Pandemi global COVID-19, bersama dengan penerapan jarak sosial yang dimaksudkan untuk
memperlambat penyebarannya, telah membawa gangguan ekonomi dan sistem pangan pada
skala global dan lokal, dengan konsekuensi luas dalam hal ketahanan pangan. Kerawanan
pangan kemungkinan akan menyebabkan konsekuensi serius dalam hal kesehatan
masyarakat. Selain itu, COVID-19 menyoroti bahwa konsep “One Health” mencakup lebih
dari sekadar munculnya penyakit menular, tetapi juga meluas ke hasil kesehatan terkait
makanan. Pada akhirnya, untuk mempersiapkan wabah atau ancaman di masa depan terhadap
sistem pangan, kita harus mempertimbangkan SDG dan “Kesehatan Planet.” Dengan
demikian, kita harus dapat mengurangi dampak dari risiko sosial dan politik yang lebih besar
seperti kerentanan, mata pencaharian, dll., dan interaksinya dengan lingkungan alam
(Mardones et al. 2020). Hasil Penelitian lain menyatakan bahwa pandemi COVID-19
mungkin telah memengaruhi berbagai tindakan diperlukan untuk menjamin kesehatan
tanaman. Termasuk di dalamnya tindakan karantina, penerapan peraturan kesehatan tanaman,
terutama yang terkait dengan persyaratan paspor tanaman. Staf karantina atau inspektur
kiriman di perbatasan dapat terkena risiko sanitasi akibat pandemi COVID-19. Misalnya,
masih belum jelas apakah sistem biosekuriti yang ada tetap beroperasi penuh selama pandemi
untuk pengawasan yang efektif dan pengelolaan potensi ancaman biologis terhadap kesehatan
tanaman atau apakah sistem ini dilonggarkan atau dibatasi sampai batas tertentu. Secara
khusus, sangat penting untuk menyadari bahwa masa depan keamanan dan keamanan pangan
global terkait lintas batas. Biosekuriti yang lemah di satu negara tidak hanya mengancam
negara dan/atau benua tetangga tetapi juga seluruh planet. Meninjau peraturan dan
implementasinya untuk mengamankan perlindungan tanaman, panen dan pasokan makanan
dengan demikian sangat penting untuk menjaga sistem pangan (Lamichhane and Reay-Jones
2021). Hasil penelitian lain juga menunjukkan bahwa rumah tangga miskin pendapatan dan
mereka yang bergantung pada pendapatan tenaga kerja lebih rentan terhadap goncangan
pendapatan, dan memiliki konsumsi makanan yang lebih buruk selama pandemi COVID-19
dibandingkan dengan kategori responden lainnya.

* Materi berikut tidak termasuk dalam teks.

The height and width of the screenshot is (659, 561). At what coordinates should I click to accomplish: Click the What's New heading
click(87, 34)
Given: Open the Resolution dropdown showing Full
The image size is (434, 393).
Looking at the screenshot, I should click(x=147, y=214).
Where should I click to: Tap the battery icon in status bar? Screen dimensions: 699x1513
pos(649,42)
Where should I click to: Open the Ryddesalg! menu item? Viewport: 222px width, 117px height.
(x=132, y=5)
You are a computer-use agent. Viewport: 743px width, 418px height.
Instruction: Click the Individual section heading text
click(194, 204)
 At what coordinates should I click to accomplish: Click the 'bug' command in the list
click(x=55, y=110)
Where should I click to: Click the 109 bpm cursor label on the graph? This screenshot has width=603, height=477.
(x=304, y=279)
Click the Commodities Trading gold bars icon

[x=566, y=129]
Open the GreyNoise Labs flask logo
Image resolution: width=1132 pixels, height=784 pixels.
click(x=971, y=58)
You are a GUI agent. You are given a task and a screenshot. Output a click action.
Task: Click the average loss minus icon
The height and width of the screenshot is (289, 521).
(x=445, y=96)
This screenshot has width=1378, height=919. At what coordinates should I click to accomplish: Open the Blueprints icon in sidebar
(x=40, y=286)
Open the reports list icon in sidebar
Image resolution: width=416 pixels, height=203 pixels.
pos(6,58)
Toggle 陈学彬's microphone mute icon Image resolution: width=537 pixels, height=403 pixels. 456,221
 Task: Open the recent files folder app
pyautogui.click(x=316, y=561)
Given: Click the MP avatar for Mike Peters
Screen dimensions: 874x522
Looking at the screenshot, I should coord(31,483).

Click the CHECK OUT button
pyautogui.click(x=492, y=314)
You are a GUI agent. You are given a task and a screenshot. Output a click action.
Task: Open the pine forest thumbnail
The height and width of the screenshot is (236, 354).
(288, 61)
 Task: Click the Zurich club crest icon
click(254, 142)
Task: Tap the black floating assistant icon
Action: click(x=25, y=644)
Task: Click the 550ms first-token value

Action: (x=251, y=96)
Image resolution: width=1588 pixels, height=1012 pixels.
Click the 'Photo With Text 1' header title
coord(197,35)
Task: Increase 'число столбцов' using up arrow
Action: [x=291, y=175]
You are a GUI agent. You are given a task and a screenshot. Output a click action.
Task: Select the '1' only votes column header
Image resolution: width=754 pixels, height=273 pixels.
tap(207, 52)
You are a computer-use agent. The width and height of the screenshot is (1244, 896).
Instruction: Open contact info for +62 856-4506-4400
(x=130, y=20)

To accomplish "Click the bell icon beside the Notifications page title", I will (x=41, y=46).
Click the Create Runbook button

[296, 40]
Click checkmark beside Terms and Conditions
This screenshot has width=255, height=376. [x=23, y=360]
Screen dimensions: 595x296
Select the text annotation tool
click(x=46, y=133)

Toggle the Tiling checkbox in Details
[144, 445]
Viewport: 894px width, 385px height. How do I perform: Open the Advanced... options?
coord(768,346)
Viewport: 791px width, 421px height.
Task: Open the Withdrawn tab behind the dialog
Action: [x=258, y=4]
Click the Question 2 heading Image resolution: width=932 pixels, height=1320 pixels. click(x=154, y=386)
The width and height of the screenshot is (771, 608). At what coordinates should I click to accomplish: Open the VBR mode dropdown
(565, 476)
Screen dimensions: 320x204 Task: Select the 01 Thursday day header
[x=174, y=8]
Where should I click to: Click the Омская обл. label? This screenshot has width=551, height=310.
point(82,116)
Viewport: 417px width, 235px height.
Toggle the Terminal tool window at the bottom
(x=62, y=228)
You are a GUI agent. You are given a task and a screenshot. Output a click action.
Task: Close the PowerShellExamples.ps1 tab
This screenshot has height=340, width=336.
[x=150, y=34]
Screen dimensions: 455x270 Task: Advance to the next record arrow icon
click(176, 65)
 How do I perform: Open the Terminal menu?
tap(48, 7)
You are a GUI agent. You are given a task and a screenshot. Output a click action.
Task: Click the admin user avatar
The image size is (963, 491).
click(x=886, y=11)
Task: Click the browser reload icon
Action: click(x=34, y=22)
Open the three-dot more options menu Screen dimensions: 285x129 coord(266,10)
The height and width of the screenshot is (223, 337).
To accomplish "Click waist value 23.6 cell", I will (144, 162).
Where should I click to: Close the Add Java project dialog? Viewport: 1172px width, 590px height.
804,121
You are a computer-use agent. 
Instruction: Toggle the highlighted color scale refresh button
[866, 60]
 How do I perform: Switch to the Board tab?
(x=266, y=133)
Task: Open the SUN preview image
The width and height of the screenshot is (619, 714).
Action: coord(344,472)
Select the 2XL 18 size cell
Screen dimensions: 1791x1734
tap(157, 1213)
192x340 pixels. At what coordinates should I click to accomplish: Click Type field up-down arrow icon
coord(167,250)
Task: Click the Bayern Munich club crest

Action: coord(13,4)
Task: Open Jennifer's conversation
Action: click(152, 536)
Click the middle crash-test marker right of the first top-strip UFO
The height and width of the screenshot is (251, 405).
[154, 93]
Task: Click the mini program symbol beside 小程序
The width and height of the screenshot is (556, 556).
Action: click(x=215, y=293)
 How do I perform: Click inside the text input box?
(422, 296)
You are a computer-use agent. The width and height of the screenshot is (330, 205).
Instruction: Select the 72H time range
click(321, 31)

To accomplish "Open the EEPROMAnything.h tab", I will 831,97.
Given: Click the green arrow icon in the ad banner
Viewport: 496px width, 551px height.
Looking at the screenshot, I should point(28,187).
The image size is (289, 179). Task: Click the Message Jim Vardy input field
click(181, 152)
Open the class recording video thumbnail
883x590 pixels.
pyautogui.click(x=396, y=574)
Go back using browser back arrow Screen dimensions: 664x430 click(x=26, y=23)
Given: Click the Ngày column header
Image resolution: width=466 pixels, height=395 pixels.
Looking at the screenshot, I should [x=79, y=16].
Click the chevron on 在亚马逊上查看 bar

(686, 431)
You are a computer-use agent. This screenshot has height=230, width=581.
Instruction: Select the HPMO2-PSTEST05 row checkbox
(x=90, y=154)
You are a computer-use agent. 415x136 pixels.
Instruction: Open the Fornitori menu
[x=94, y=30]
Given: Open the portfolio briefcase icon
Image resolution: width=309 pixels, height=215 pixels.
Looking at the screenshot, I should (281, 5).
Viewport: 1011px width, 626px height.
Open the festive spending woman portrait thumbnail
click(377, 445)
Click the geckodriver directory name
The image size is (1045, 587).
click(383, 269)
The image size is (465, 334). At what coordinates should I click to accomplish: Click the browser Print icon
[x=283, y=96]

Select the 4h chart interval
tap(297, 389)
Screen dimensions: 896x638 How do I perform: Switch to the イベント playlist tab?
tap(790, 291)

Dengan demikian, mereka lebih cenderung
menggunakan strategi penanggulangan berbasis makanan dibandingkan dengan mereka yang
mengejar mata pencaharian alternatif, yang umumnya mengandalkan tabungan. Petani
cenderung tidak mengalami ketahanan pangan yang lebih buruk dibandingkan dengan
kategori responden lain yang sangat bergantung pada sumber makanan di pasar. Di kedua
negara, partisipasi dalam skema jaminan sosial nasional cenderung tidak mengurangi
guncangan pendapatan responden selama periode COVID-19. Sebaliknya, keanggotaan
dalam kelompok simpan pinjam berkorelasi dengan lebih kecilnya kemungkinan menderita
goncangan pendapatan dan pengurangan konsumsi makanan. Hasilnya menunjukkan bahwa
tanggapan pemerintah yang sedang berlangsung dan di masa depan harus fokus pada
perubahan struktural dalam jaminan sosial dengan mengembangkan paket responsif untuk
melindungi anggota yang terjerumus ke dalam kemiskinan oleh pandemi semacam itu sambil
membangun lembaga keuangan yang kuat untuk mendukung pemulihan bisnis dalam jangka
menengah, dan memastikan ketahanan pasokan makanan (Kansiime et al. 2021).
Reference :
Kansiime, Monica K. et al. 2021. “COVID-19 Implications on Household Income and Food
Security in Kenya and Uganda: Findings from a Rapid Assessment.” World
Development 137: 105199.
Lamichhane, Jay Ram, and Francis PF. Reay-Jones. 2021. “Editorial: Impacts of COVID-19
on Global Plant Health and Crop Protection and the Resulting Effect on Global Food
Security and Safety.” Crop Protection (Guildford, Surrey) 139: 105383.
/pmc/articles/PMC7473140/ (October 31, 2021).
Mardones, Fernando O. et al. 2020. “The COVID-19 Pandemic and Global Food Security.”
Frontiers in Veterinary Science 7(November): 1–8.